LakeLogic Logging Configuration Guide
Date: February 2026
Purpose: Configure logging behavior, message truncation, and output formats
Default Logging Behavior
LakeLogic uses Loguru for structured logging with the following defaults:
# Default configuration (lakelogic/cli/main.py)
logger.add(
sys.stderr,
level="INFO", # or "DEBUG" with --verbose
format="<green>{time:HH:mm:ss}</green> | <level>{level: <8}</level> | <cyan>{message}</cyan>",
filter=split_long_message # Splits long messages across multiple lines
)
Default Settings:
- Log Level: INFO (or DEBUG with --verbose flag)

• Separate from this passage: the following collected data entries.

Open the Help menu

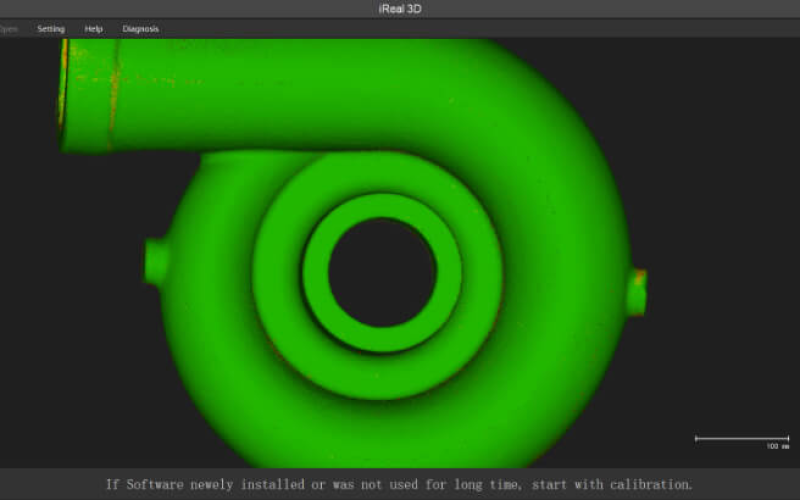(94, 29)
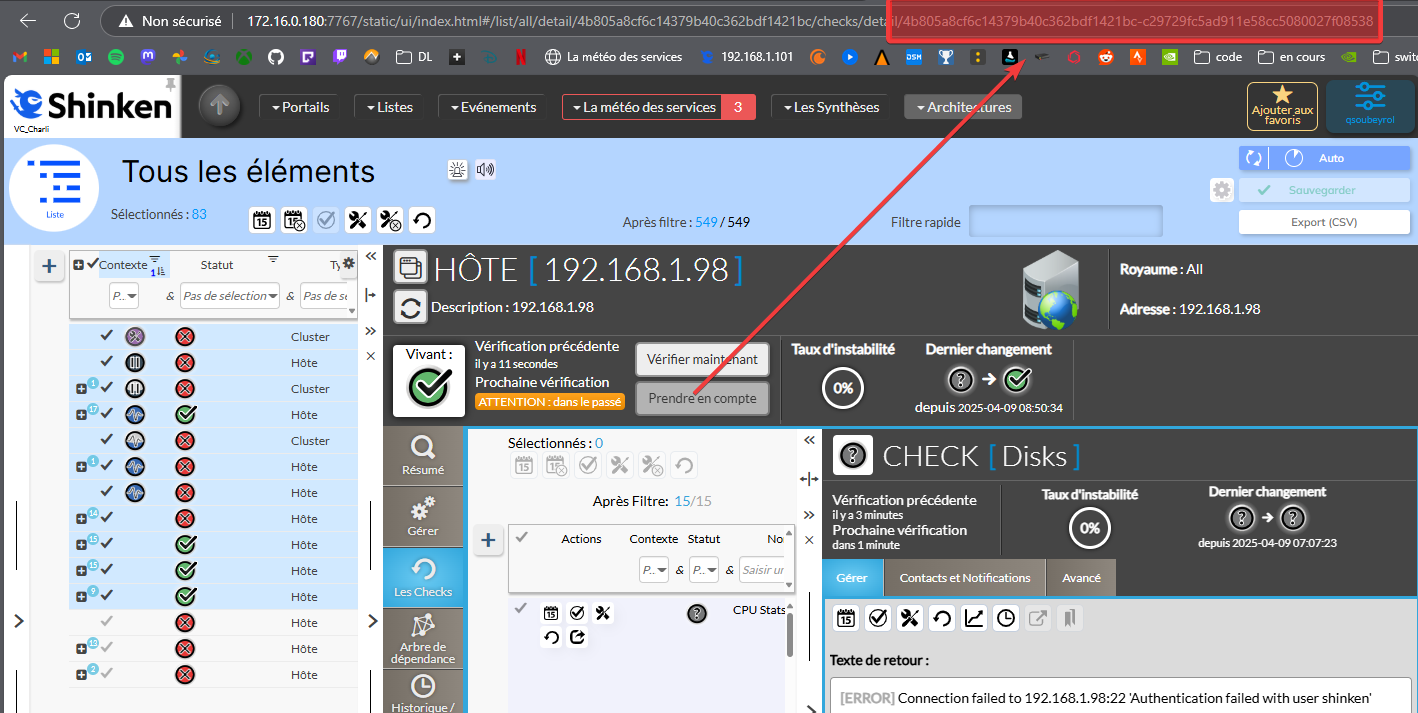
Task: Click the Gérer gears sidebar icon
Action: tap(423, 516)
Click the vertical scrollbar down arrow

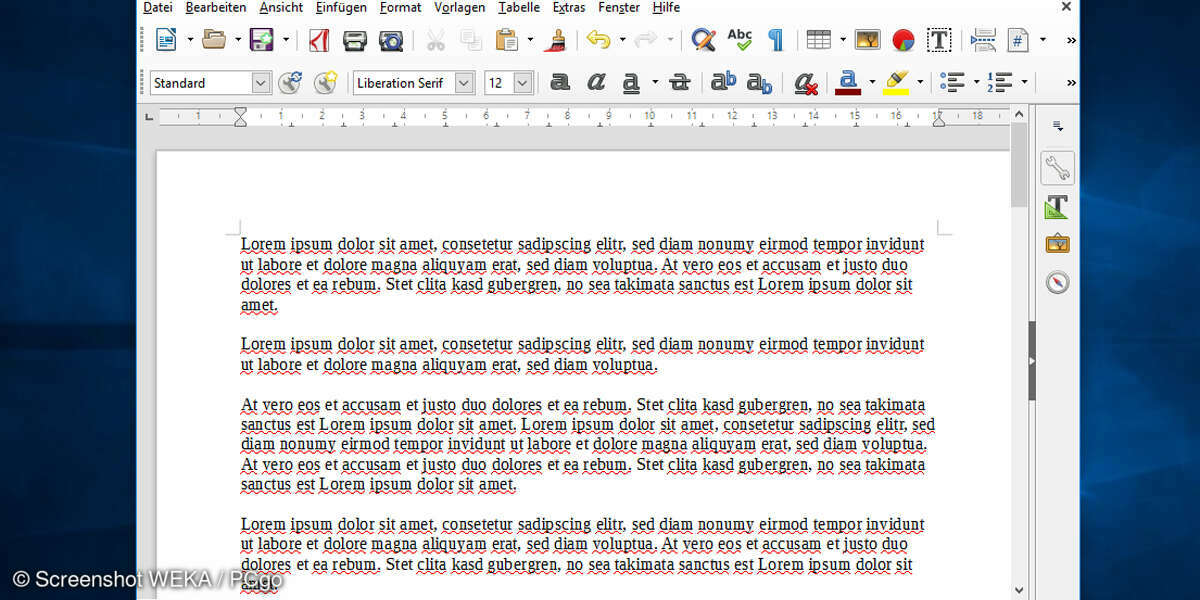coord(1019,590)
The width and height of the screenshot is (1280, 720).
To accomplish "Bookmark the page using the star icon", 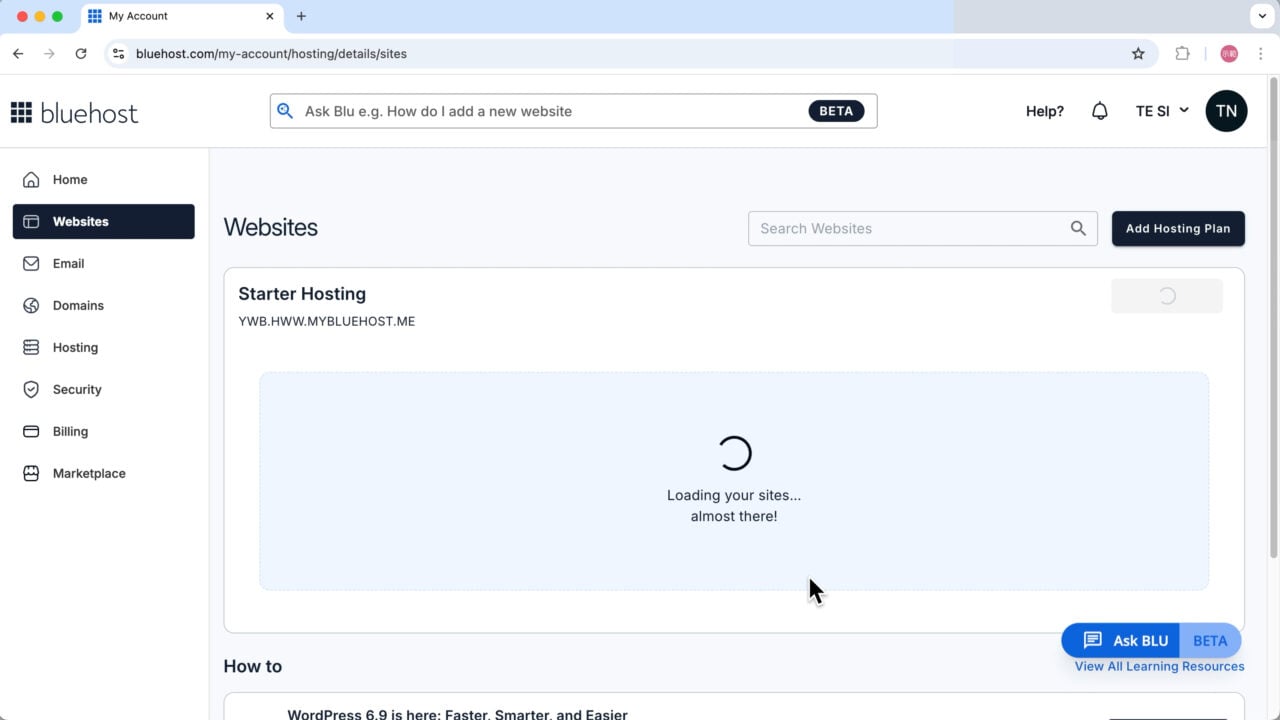I will point(1138,53).
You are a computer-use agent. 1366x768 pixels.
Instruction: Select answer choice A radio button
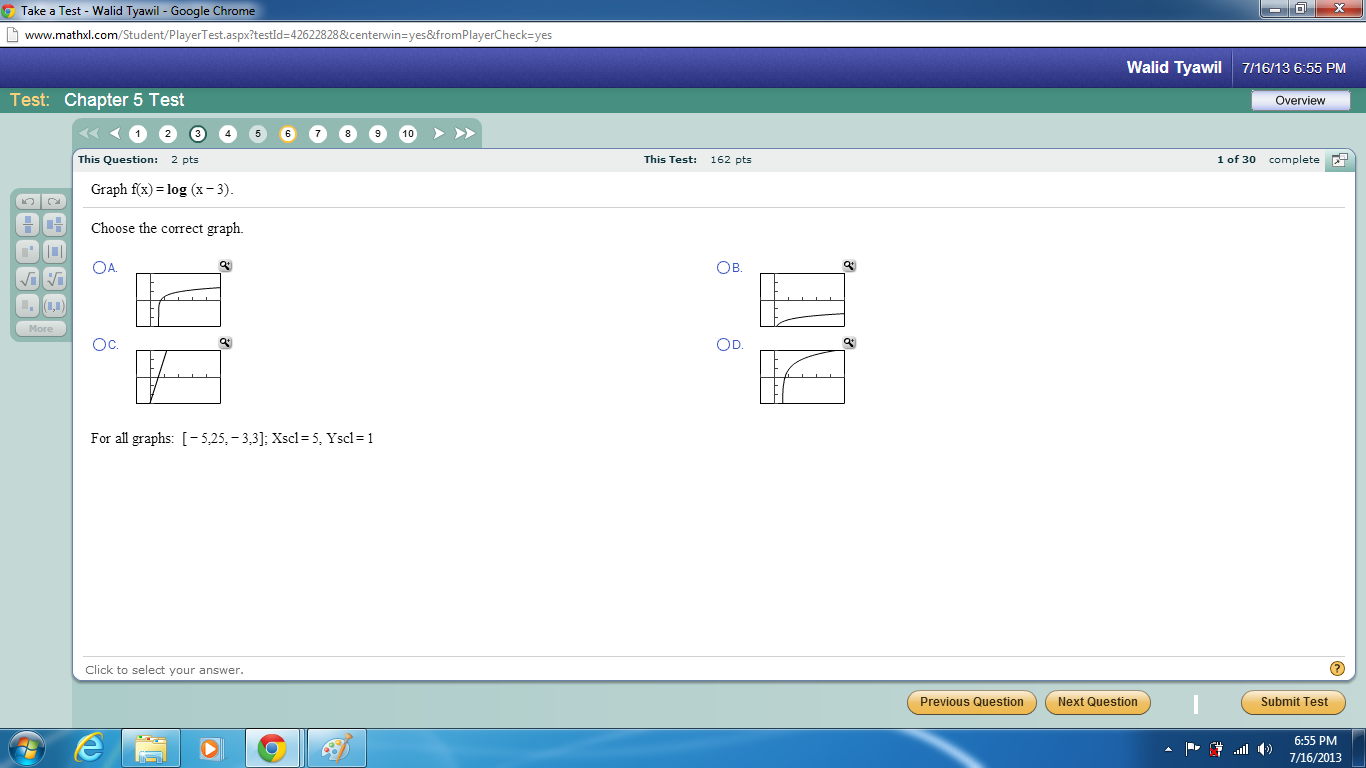point(98,266)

- Output: stderr (console)
- Max Line Length: 120 characters (split at word boundaries)
- Format: HH:mm:ss | LEVEL | message
- Multi-line: Continuation lines are indented with 2 spaces
Multi-Line Splitting
Why Split Instead of Truncate?
Multi-line splitting is superior to truncation because: - ✅ No data loss - Full message is preserved - ✅ Better readability - Natural word boundaries - ✅ Scannable - Easy to skim long messages - ✅ Professional - Looks cleaner than "... (truncated)"
How It Works
Messages longer than max_line_length are automatically split at word boundaries:
Before (single long line):
12:18:48 | INFO | lakelogic.core.processor.run() - Run complete. [domain=customers.parquet] Source: 1,000,000, Total (post-transform): 999,950, Good: 999,900, Quarantined: 50, Pre-Transform Dropped: 50, Ratio: 99.99%
After (split across multiple lines):
12:18:48 | INFO | lakelogic.core.processor.run() - Run complete. [domain=customers.parquet] Source: 1,000,000, Total
(post-transform): 999,950, Good: 999,900, Quarantined: 50, Pre-Transform Dropped: 50, Ratio: 99.99%
Features: - ✅ Splits at word boundaries (never mid-word) - ✅ Indents continuation lines (2 spaces) for visual hierarchy - ✅ Preserves full message (no truncation) - ✅ Configurable line length (default: 120 characters)
Customizing Line Length
Option 1: Edit main.py (Permanent)
Edit lakelogic/cli/main.py line 125:
max_line_length = 80 # Narrow terminals (80 chars)
# or
max_line_length = 160 # Wide terminals (160 chars)
Common Values:
- 80 - Narrow terminals, mobile, strict formatting
- 120 - Default (standard terminals, good balance)
- 160 - Wide terminals, modern displays
- 200 - Very wide terminals, minimal splitting
- 999999 - Effectively no splitting (single-line logs)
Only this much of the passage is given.